__ACTION ITEM__: Print exactly, and only, the lines from the one that has "The height and" through the end of the material below, with both ends included and the pictures omitted.
----
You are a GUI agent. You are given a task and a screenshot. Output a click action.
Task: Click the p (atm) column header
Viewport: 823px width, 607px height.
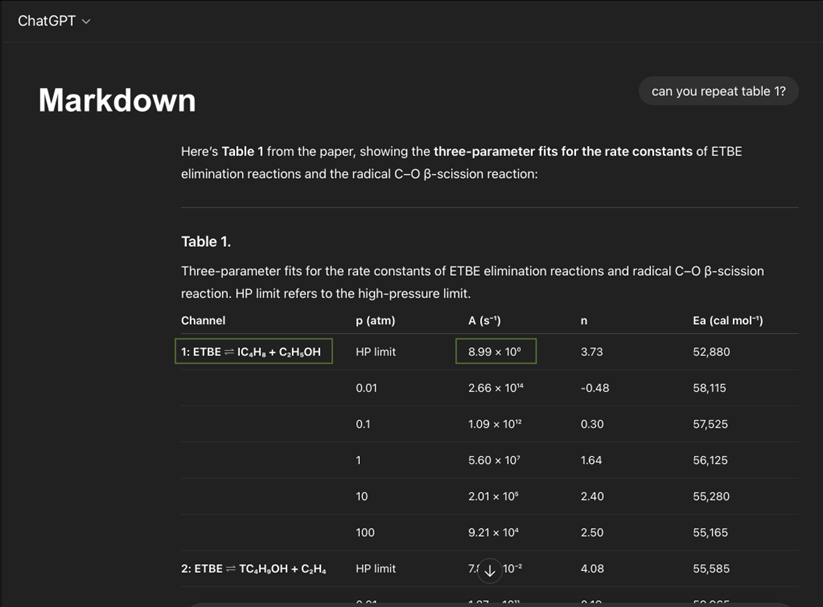[x=375, y=320]
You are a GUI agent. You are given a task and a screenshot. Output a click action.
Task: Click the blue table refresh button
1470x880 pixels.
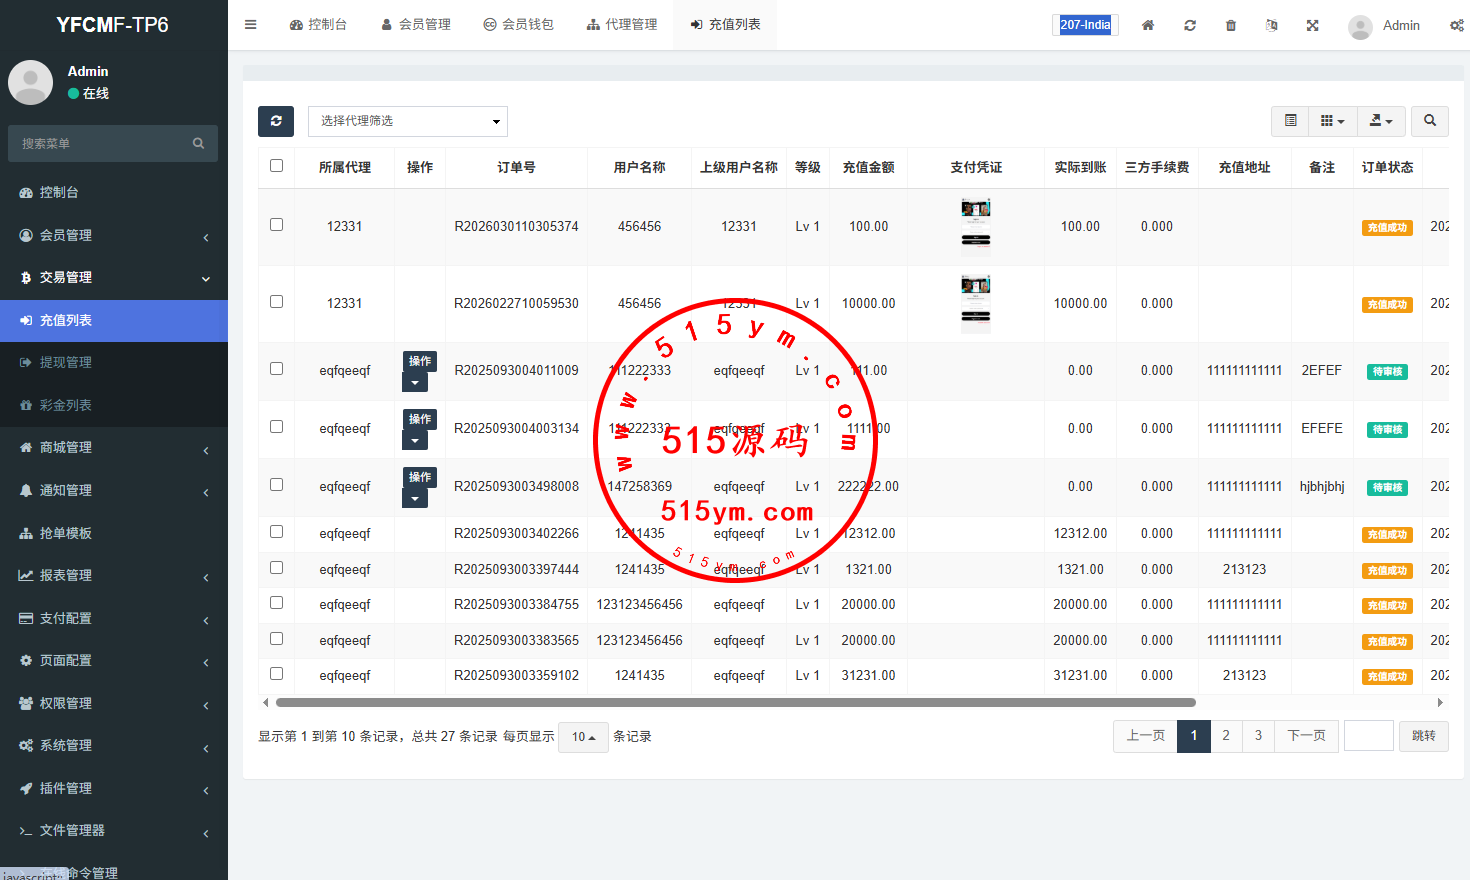(x=276, y=121)
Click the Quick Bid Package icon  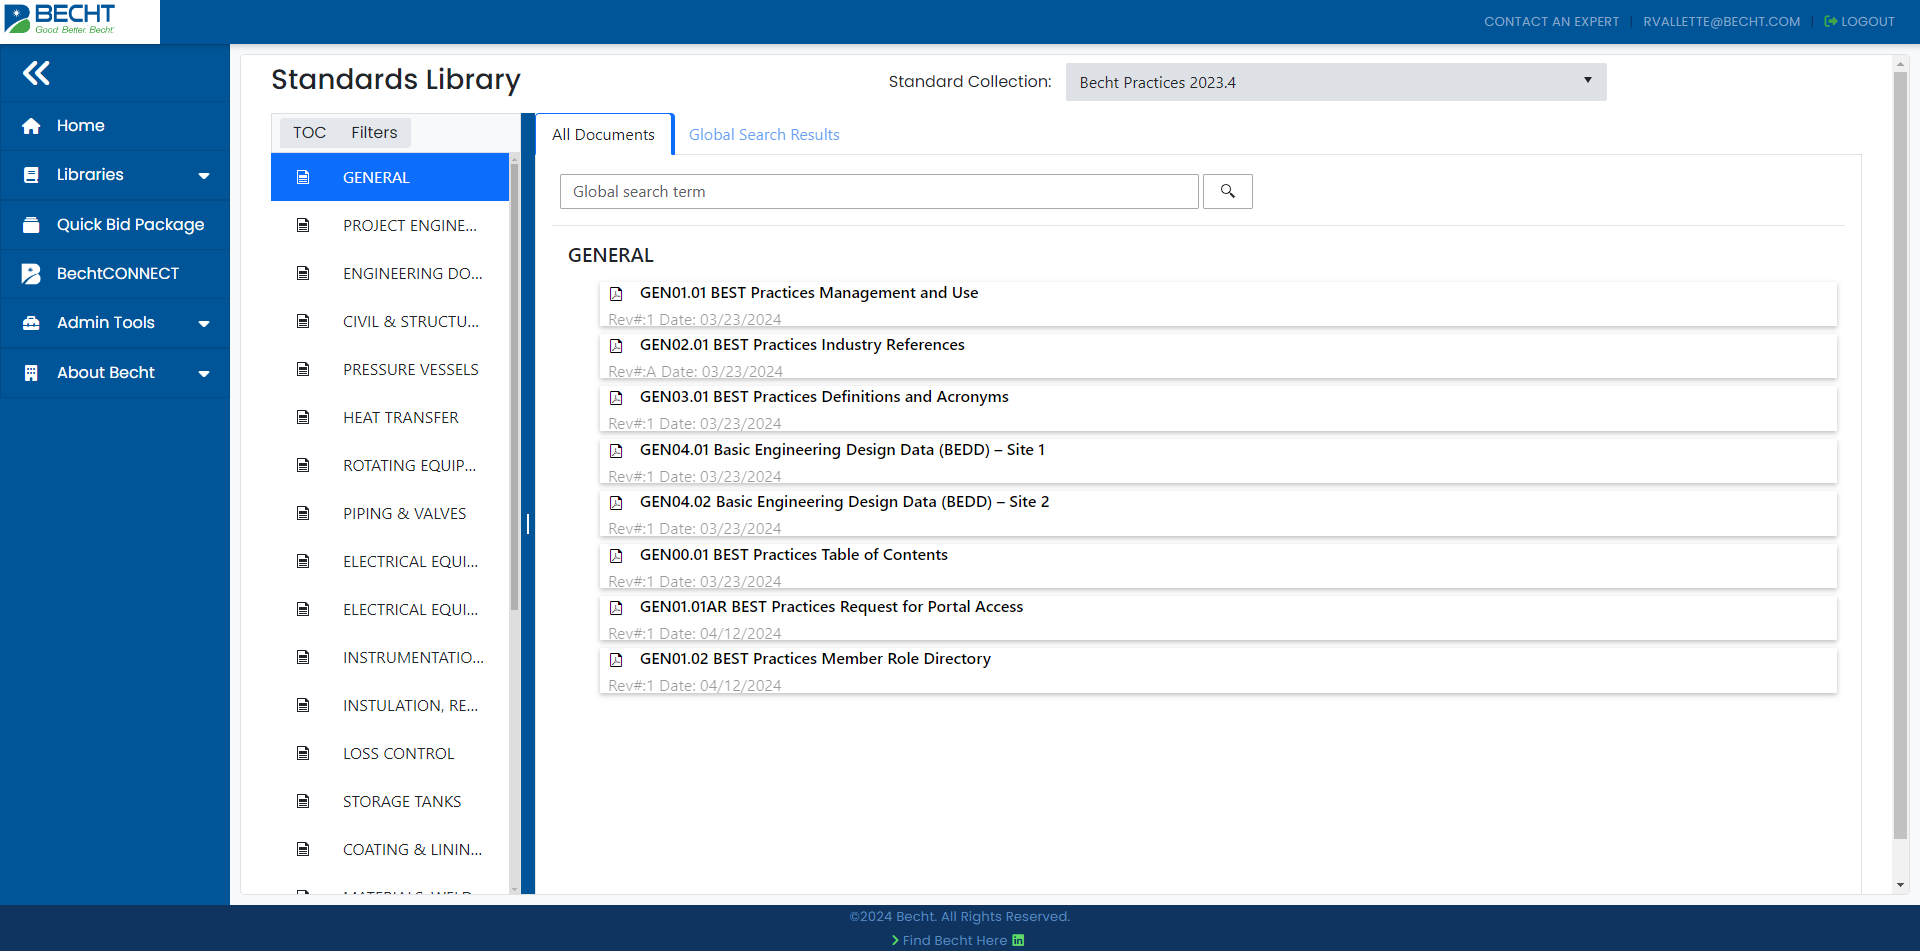pos(31,225)
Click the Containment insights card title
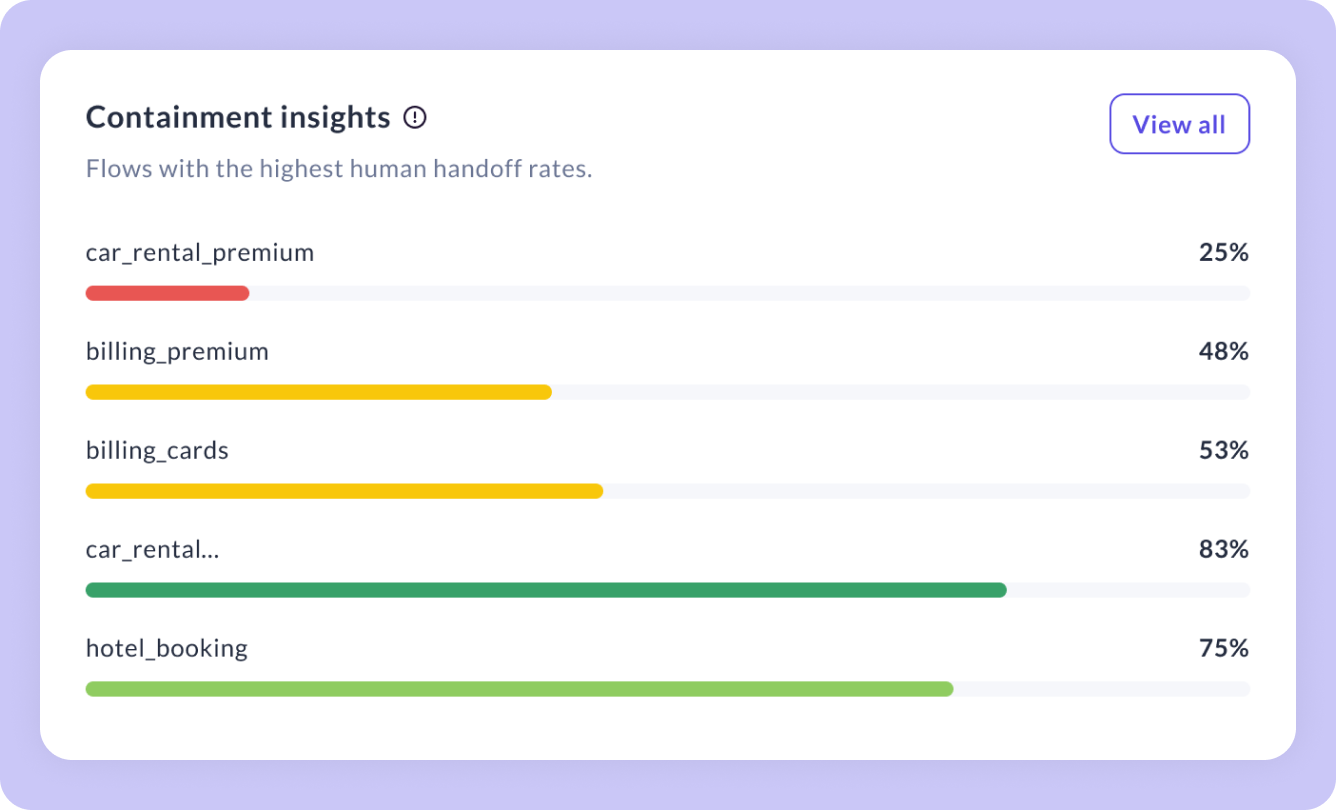Screen dimensions: 1336x810 pos(238,117)
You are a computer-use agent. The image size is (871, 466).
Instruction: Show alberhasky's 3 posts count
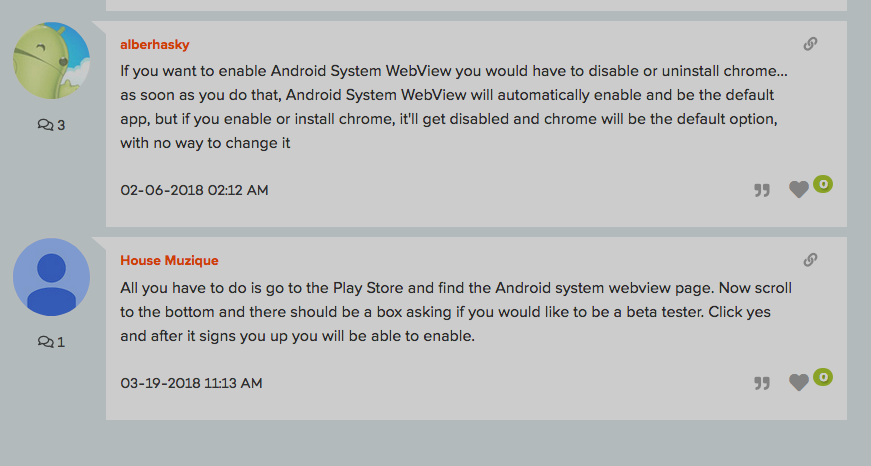[51, 125]
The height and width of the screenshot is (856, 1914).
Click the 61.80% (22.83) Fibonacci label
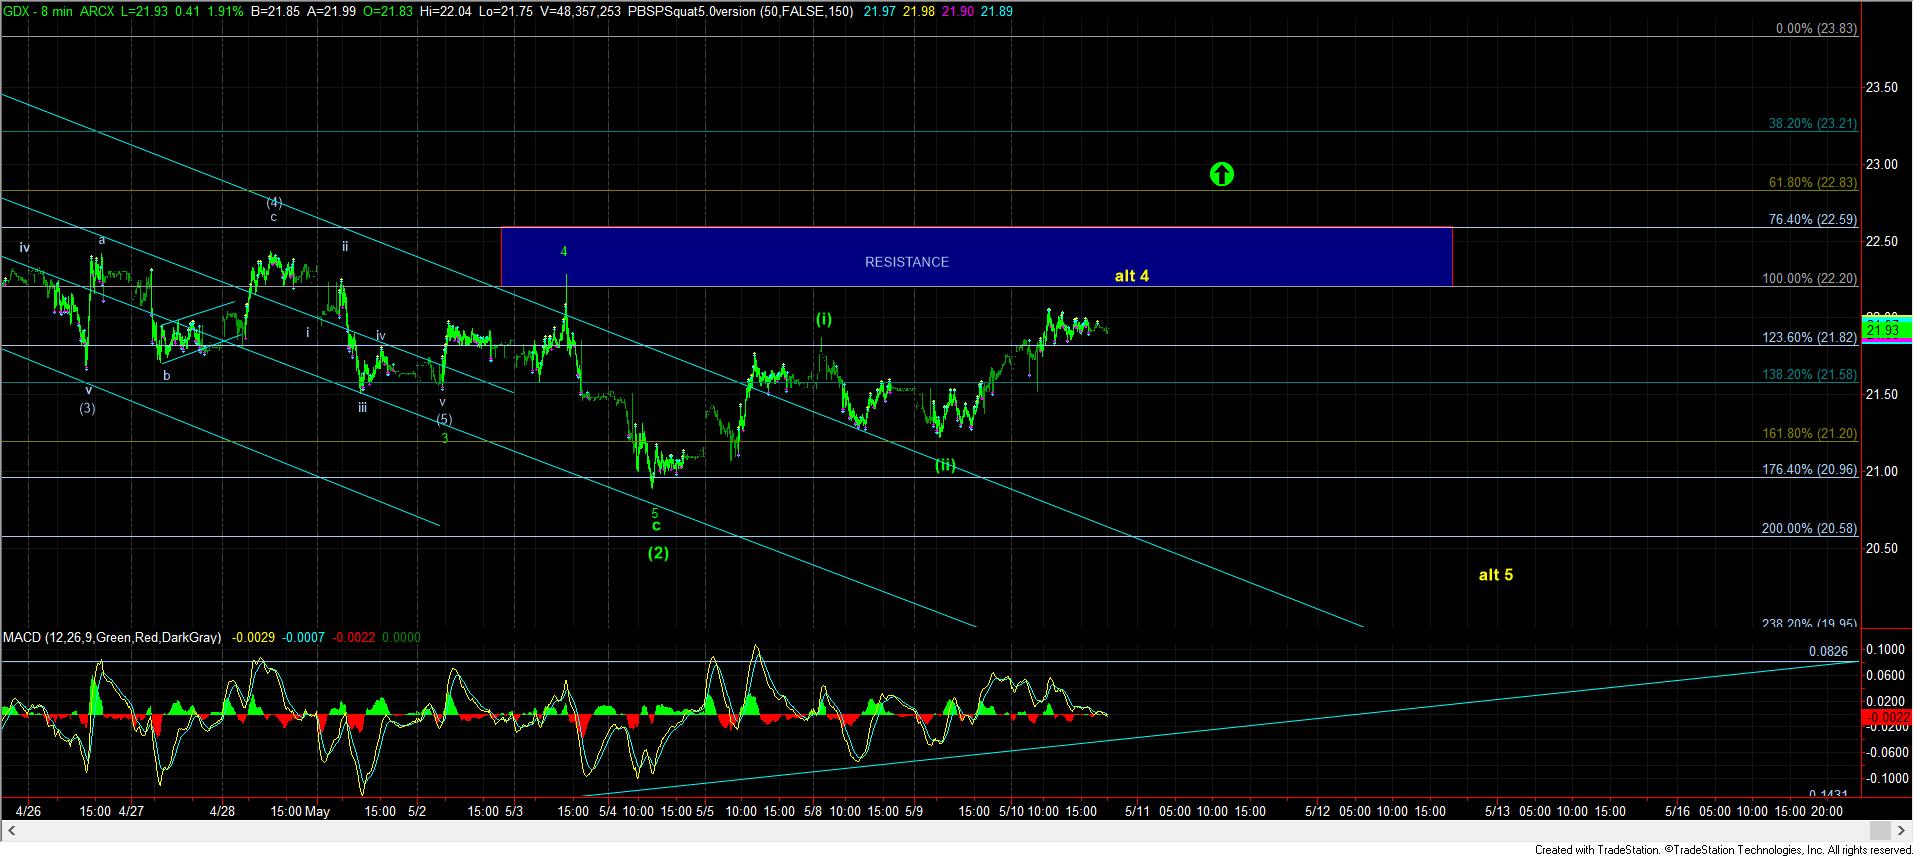click(x=1812, y=183)
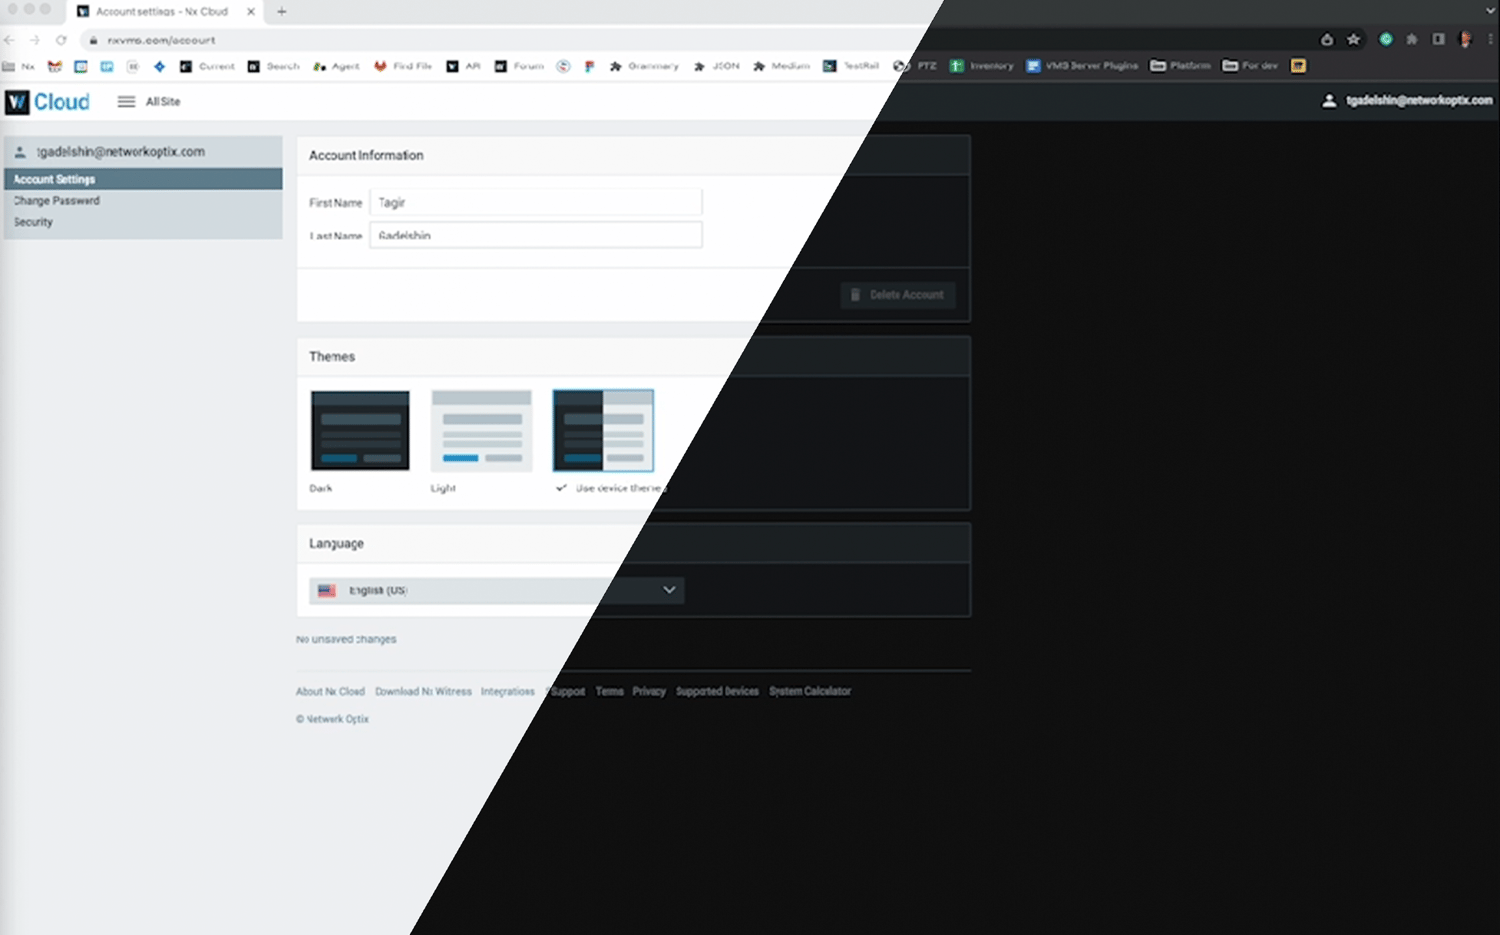Click the Last Name input field

click(535, 236)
----
__RESULT__:
The height and width of the screenshot is (856, 1914).
Click the 61.80% (22.83) Fibonacci label
click(x=1812, y=183)
Click the Last Name input field

click(535, 236)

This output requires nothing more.